(Stored data entries)
__________

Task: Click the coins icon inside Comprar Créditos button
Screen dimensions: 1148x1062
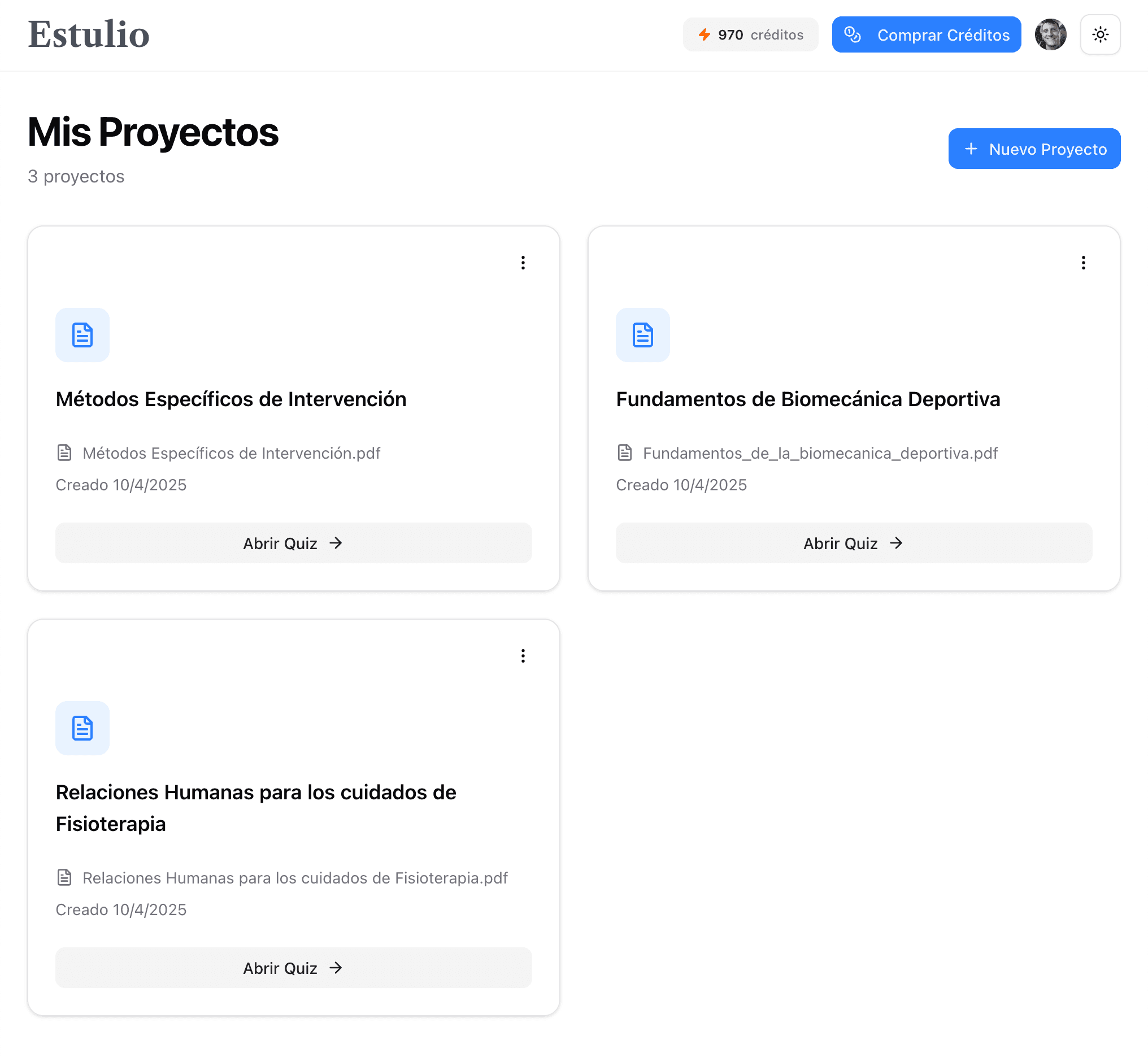Action: tap(853, 34)
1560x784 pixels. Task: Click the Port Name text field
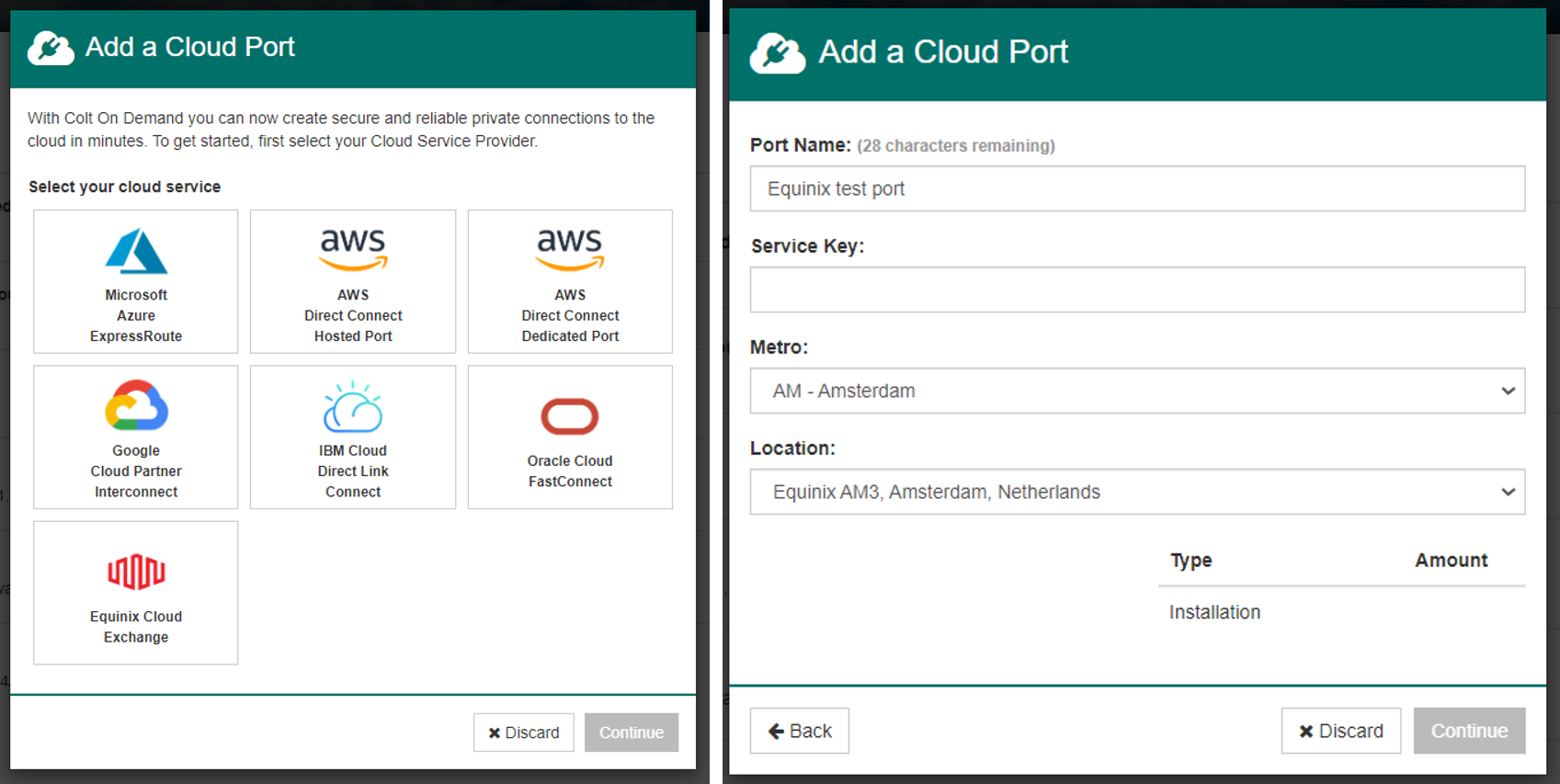[1137, 188]
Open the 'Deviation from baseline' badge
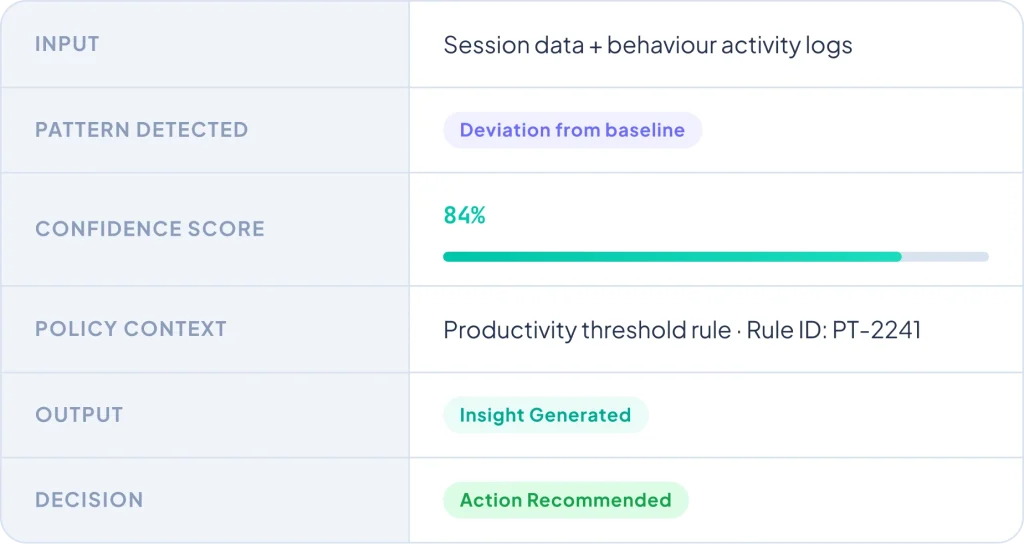 click(x=572, y=130)
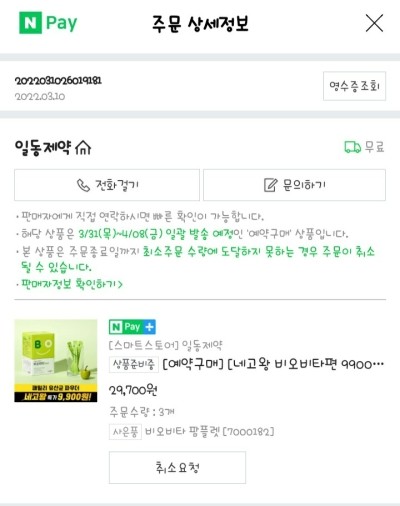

__________

## What you need to do
Copy only the lines running from the one that holds "Screen dimensions: 1148x1062" through the last line of the data, and include both of those lines. Do not copy any pictures.

## Written answer
Screen dimensions: 1148x1062
Action: tap(853, 34)
1560x784 pixels. Task: Click the Port Name text field
[1137, 188]
Open the 'Deviation from baseline' badge
 click(x=572, y=130)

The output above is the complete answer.